Instrução dada
Por favor, transforme em CSV de duas colunas, "consulta" e "resultado", os itens que vão da linha com "Where should I" até o fim deles, ambas as pontas incluídas: uma linha por item, cada campo entre aspas e com as quebras de linha trocadas por espaços. Deixe as imagens fora da resposta.

Dados da tarefa
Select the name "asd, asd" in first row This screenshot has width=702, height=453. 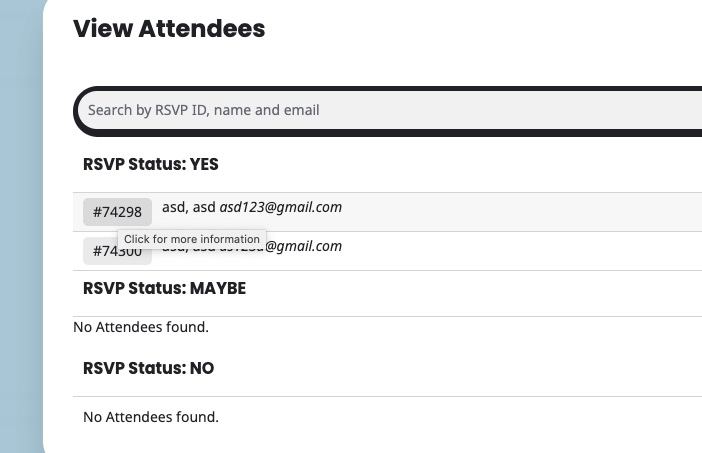188,207
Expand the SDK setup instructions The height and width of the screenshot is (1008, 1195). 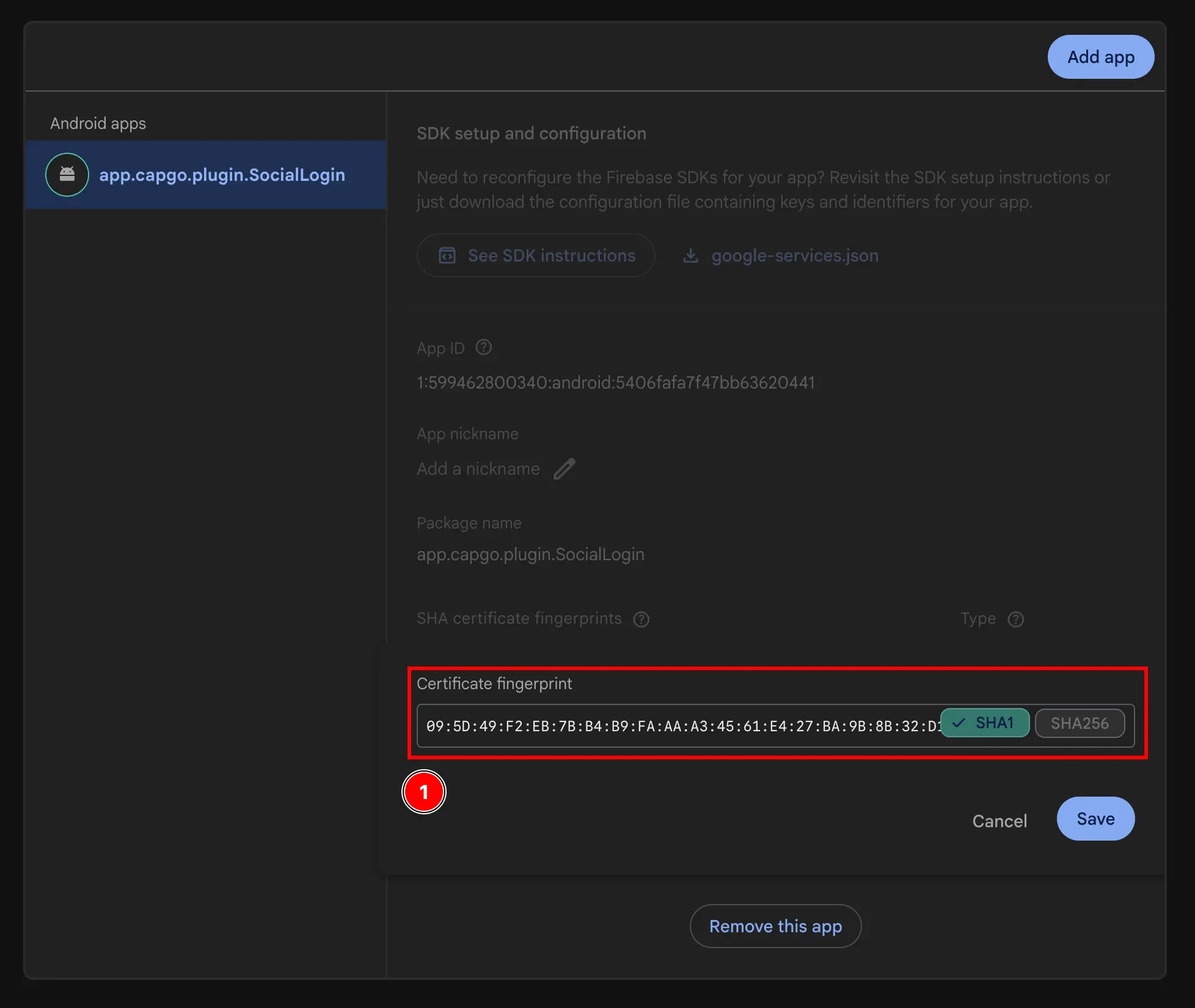click(x=536, y=255)
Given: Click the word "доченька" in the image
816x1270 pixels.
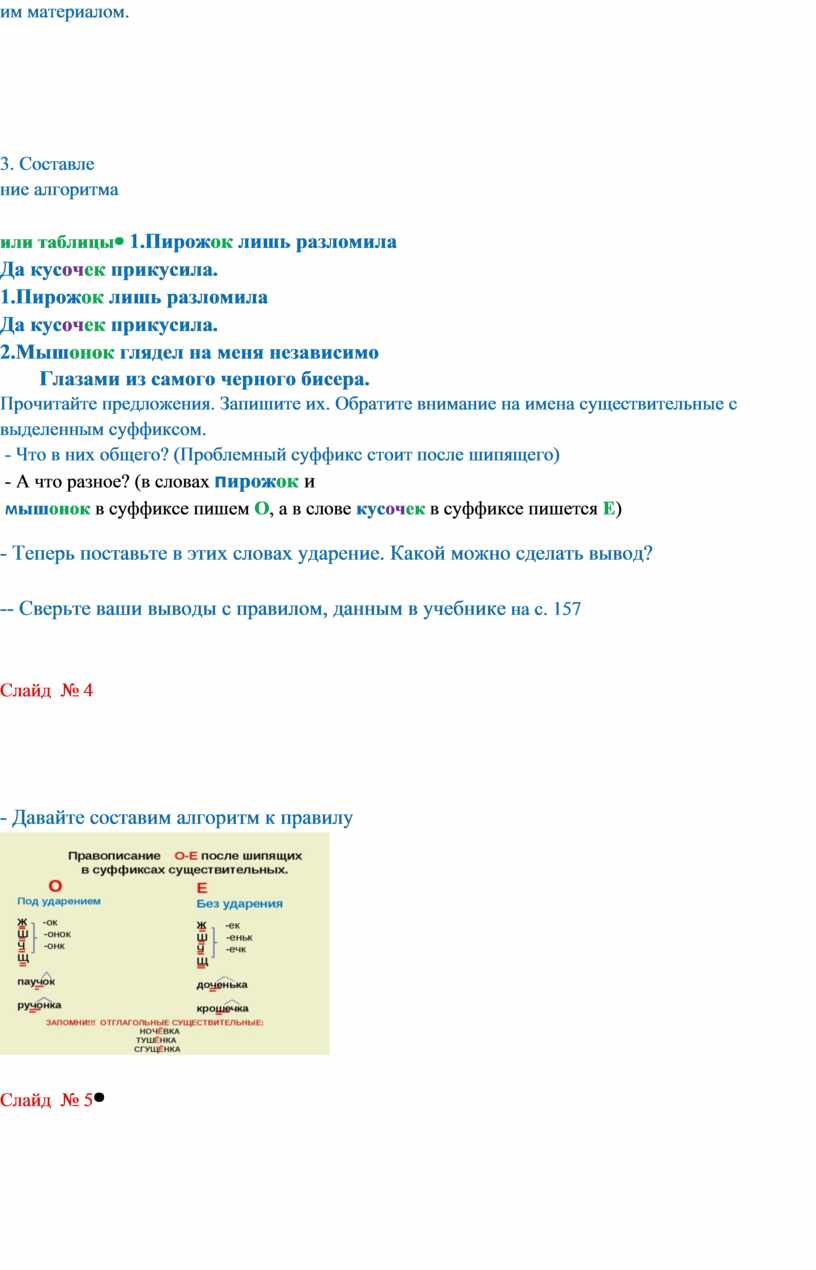Looking at the screenshot, I should coord(222,985).
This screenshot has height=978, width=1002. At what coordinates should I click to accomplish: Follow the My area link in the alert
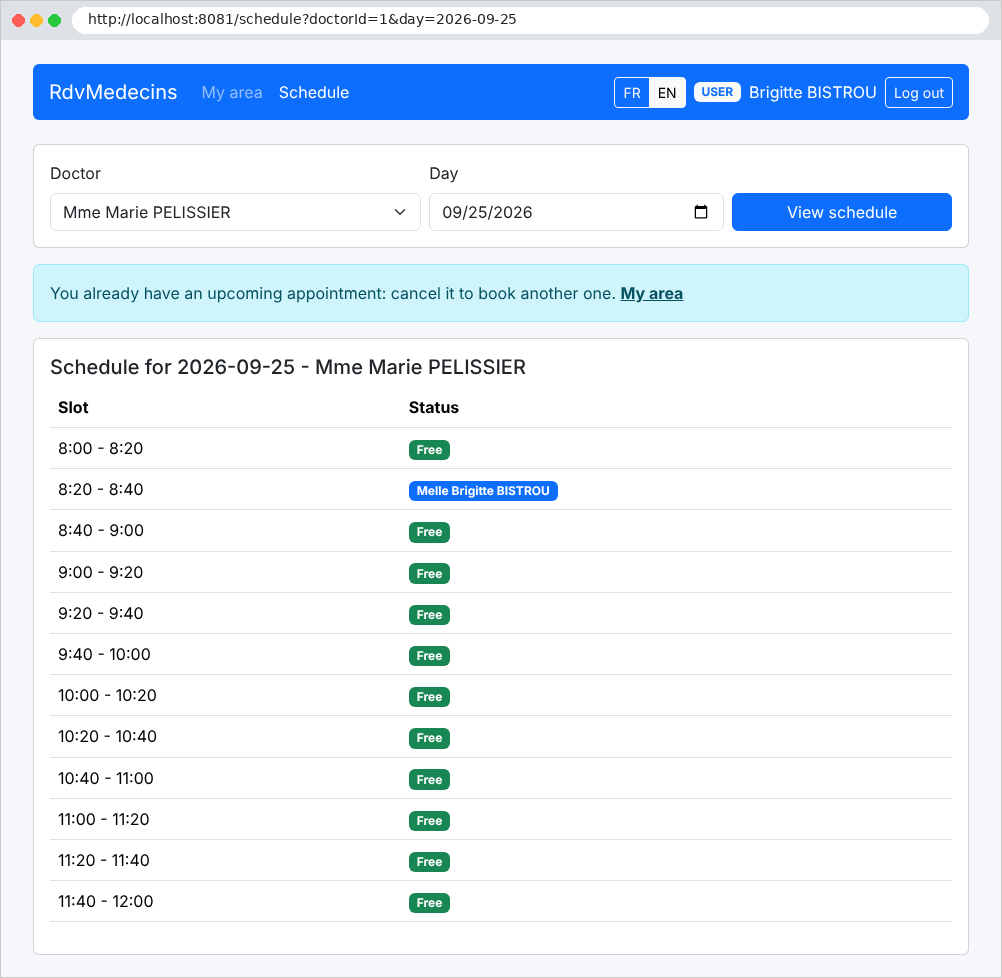click(651, 293)
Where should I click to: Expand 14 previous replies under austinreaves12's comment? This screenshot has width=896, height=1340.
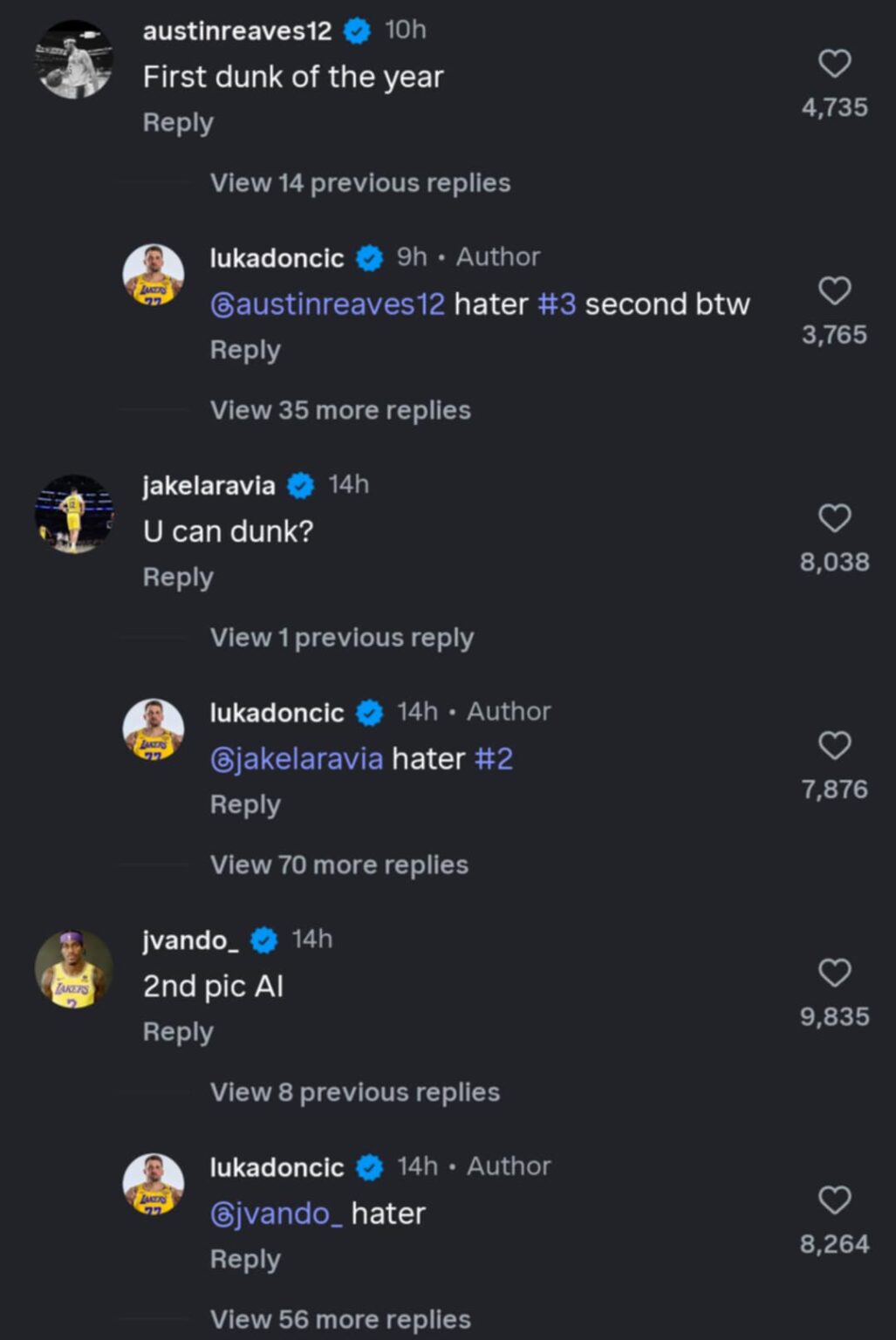tap(359, 182)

Resultado do exercício
consulta,resultado
"Where should I click to: Expand 14 previous replies under austinreaves12's comment? This screenshot has width=896, height=1340.","tap(359, 182)"